The levels of TTR were almost the same in donor eye samples, and patients with no specific complaints. The values of TTR/10 mg protein of aqueous, vitreous and retina ranged from 0.53 to 0.64, 1.28 to 1.31, and 0.85 to 0.89 mg respectively [Figure - 3].
There was a decrease of vitreous TTR in some diseases, (Table) especially diabetes with hypertension. The decrease was statistically significant. Interestingly, if diabetes with hypertension was associated with leukaemia, or carcinoma with hepato-splenomegaly, there was a phenomenal increase of vitreous TTR.
| Discussion|| |
There are no definite observations in the literature that TTR is present in different structures of the eye. The present study records the presence of TTR in all the structures of the eye except lens and tears [Figure - 1]. This observation is interesting as it raises questions on the role of TTR in retina, vitreous and the aqueous.

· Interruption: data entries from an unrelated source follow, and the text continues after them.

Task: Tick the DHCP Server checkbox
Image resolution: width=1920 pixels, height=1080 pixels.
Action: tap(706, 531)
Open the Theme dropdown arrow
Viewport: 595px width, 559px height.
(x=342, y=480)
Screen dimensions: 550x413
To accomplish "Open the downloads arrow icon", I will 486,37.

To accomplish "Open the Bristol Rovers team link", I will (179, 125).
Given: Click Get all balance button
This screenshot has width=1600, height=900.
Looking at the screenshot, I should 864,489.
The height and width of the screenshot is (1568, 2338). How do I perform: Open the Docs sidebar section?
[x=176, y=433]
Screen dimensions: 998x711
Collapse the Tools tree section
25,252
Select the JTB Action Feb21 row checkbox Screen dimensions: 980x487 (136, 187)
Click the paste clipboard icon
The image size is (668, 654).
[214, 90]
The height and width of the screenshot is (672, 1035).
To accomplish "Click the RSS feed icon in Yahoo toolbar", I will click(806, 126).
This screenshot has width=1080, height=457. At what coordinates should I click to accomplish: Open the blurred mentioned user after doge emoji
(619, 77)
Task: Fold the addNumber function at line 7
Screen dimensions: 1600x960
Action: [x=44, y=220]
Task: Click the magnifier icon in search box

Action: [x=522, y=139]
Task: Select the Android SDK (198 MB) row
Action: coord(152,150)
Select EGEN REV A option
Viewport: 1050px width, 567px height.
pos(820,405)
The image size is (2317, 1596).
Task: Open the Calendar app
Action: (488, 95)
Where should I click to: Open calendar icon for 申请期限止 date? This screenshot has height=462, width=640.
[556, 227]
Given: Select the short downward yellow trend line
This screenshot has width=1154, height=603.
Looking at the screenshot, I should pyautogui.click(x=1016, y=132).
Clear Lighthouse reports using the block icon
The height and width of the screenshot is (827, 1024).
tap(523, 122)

Retina and vitreous have relatively higher amounts of TTR [Figure - 3]. The presence of TTR in the retina and the vitreous suggests new biochemical and physiological functions of the protein.
Retinol from the liver is bound to retinolbinding-protein (RBP) and to TTR; this complex is transported in blood. From the capillaries of the retina, retinol alone moves into the rods while the two associated proteins continue their circulation in the blood to get eliminated through the kidneys. The question arises then as to how TTR is found in the retinyl extract. It is perhaps the protein synthesized in pigment epithelium. Mizuno et al have proposed that ocular TTR may play a role in the intraocular translocation of retinol to the retina for use in the visual cycle. This was supported by their detection of RBP and RBP mRNA in rat retinal pigment epithelium (RPE).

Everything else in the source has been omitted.